**Given request:** Retype the part of the items that opens with the line containing "Given: Click the Cancel button" and closes with the line containing "coord(53,139)", both included. Reproduce those lines exactly as they stand.

**Records provided:**
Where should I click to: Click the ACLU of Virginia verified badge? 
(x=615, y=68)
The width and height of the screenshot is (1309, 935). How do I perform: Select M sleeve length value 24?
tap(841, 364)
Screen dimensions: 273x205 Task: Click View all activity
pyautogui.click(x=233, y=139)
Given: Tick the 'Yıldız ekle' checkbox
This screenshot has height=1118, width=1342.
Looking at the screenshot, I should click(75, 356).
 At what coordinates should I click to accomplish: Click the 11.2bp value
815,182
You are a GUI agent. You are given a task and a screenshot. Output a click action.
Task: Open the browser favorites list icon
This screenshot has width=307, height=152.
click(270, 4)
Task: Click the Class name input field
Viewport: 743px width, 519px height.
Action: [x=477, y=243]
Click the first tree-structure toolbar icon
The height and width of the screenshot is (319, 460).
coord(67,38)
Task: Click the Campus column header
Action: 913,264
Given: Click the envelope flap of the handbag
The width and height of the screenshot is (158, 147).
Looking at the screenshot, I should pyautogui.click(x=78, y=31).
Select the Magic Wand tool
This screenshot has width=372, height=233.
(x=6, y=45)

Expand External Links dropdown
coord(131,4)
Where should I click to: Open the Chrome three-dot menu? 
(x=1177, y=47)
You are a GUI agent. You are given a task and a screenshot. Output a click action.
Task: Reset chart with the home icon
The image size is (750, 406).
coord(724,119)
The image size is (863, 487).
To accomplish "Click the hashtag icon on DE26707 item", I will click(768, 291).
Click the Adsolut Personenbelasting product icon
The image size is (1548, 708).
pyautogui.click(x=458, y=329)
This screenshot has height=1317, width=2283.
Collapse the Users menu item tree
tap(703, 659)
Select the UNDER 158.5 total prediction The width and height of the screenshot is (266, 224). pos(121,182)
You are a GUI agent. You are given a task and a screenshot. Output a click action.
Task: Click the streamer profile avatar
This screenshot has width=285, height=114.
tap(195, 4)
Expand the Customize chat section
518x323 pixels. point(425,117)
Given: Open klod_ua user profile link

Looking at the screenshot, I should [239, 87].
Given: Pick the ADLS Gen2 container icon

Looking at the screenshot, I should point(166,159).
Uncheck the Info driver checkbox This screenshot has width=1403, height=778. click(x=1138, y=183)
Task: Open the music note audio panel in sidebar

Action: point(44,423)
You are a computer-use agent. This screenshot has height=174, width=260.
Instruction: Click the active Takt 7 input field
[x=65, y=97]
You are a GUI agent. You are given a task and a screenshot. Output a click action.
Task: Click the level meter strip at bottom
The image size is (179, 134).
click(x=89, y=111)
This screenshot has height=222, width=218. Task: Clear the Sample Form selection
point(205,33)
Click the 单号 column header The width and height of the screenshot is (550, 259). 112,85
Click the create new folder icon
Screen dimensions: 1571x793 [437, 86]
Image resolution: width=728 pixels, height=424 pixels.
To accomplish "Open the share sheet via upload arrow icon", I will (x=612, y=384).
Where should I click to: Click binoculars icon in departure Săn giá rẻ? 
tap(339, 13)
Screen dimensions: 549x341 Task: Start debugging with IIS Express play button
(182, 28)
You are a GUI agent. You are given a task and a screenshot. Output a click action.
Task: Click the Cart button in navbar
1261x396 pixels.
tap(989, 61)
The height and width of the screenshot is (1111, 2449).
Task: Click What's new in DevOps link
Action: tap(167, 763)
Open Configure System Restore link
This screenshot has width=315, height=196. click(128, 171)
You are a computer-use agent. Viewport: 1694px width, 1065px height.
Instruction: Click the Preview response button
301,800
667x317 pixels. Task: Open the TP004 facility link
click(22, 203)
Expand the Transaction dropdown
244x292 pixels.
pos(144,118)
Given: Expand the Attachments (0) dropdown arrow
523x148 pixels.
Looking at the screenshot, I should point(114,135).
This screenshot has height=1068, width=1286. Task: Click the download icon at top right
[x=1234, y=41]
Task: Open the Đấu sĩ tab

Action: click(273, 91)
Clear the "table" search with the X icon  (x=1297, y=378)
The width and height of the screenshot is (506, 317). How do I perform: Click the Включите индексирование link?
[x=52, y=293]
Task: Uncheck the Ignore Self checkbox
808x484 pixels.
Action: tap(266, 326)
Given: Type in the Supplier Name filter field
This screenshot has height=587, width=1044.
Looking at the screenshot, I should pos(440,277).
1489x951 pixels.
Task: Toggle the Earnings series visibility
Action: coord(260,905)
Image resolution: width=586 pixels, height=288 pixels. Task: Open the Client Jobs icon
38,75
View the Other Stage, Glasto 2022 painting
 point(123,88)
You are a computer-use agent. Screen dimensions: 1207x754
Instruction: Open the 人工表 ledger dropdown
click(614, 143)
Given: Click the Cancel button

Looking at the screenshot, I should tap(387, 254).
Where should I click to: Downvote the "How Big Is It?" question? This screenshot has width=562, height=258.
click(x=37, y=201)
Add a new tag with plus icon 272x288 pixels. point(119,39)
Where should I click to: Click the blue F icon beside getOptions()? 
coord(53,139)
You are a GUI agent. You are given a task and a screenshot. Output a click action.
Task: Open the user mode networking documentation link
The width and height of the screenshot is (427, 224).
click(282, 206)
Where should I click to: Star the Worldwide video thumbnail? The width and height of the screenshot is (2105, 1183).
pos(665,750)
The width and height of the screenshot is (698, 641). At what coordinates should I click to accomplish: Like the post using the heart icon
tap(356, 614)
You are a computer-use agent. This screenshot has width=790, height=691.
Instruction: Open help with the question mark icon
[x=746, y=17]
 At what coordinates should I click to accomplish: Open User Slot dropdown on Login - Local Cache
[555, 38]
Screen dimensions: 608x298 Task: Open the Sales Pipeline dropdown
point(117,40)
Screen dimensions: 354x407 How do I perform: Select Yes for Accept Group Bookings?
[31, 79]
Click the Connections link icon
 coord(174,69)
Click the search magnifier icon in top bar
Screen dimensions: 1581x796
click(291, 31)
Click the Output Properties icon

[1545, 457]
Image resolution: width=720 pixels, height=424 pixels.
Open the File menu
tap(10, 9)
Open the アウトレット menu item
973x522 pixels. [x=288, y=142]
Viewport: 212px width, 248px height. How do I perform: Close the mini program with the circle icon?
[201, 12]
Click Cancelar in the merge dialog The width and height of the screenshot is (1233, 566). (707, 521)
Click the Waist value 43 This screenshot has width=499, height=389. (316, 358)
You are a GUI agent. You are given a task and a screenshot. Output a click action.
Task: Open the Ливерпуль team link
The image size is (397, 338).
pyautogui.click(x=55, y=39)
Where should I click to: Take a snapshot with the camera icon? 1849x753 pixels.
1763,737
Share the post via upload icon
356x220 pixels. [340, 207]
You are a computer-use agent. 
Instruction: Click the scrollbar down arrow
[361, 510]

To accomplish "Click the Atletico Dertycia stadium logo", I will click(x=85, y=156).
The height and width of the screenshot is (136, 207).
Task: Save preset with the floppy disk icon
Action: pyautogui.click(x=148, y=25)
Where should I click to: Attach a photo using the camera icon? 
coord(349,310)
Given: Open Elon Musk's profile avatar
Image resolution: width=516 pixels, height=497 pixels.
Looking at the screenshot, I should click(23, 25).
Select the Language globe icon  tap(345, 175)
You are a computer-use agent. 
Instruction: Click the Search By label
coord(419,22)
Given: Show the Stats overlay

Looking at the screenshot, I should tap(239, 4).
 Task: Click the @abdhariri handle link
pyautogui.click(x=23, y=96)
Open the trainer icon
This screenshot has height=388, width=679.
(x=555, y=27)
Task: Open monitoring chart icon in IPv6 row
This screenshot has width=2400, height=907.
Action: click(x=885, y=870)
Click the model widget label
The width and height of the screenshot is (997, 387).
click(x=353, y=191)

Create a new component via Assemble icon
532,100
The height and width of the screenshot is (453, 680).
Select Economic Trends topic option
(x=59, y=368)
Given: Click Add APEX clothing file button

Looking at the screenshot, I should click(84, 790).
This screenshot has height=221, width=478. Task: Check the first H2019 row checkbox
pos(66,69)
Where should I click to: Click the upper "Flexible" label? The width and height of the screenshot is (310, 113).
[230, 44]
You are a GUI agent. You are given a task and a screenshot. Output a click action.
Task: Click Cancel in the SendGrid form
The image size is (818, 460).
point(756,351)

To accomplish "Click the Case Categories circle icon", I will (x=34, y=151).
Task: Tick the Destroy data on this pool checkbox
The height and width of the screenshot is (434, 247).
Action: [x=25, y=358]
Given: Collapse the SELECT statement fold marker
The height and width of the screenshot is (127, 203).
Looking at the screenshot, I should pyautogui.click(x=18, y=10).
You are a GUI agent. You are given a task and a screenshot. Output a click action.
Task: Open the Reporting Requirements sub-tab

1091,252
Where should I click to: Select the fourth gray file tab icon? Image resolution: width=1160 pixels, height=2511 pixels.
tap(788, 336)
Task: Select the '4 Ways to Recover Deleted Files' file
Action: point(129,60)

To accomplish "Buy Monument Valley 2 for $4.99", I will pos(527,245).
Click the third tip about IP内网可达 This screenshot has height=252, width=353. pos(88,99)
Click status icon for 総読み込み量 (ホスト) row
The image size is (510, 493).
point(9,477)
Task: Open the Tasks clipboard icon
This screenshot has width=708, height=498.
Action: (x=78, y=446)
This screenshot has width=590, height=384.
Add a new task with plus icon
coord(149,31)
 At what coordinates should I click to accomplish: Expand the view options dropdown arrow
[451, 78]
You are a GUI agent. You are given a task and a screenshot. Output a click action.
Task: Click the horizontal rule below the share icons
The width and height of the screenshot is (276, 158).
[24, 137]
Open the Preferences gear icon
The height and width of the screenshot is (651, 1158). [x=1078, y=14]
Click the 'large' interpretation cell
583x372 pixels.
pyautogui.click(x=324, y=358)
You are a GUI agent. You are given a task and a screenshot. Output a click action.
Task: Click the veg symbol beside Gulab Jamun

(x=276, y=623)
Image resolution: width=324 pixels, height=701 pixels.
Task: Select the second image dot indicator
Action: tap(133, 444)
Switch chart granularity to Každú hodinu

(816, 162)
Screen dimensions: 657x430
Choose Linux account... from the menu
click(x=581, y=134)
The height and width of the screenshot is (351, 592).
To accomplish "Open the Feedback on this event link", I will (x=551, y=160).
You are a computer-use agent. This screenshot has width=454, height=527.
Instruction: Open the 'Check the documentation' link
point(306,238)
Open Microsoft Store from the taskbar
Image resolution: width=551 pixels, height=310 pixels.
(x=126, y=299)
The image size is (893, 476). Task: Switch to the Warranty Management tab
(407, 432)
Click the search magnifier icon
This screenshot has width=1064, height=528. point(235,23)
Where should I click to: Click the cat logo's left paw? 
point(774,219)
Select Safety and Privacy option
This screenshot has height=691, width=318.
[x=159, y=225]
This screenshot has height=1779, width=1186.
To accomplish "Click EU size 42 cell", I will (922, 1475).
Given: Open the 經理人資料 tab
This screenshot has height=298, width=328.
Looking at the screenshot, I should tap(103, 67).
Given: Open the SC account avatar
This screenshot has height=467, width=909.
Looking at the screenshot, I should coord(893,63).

**Result of this task:**
Given: Click the Cancel button

Looking at the screenshot, I should tap(387, 254).
Where should I click to: Downvote the "How Big Is It?" question? This screenshot has width=562, height=258.
click(x=37, y=201)
Add a new tag with plus icon 272x288 pixels. point(119,39)
Where should I click to: Click the blue F icon beside getOptions()? 
coord(53,139)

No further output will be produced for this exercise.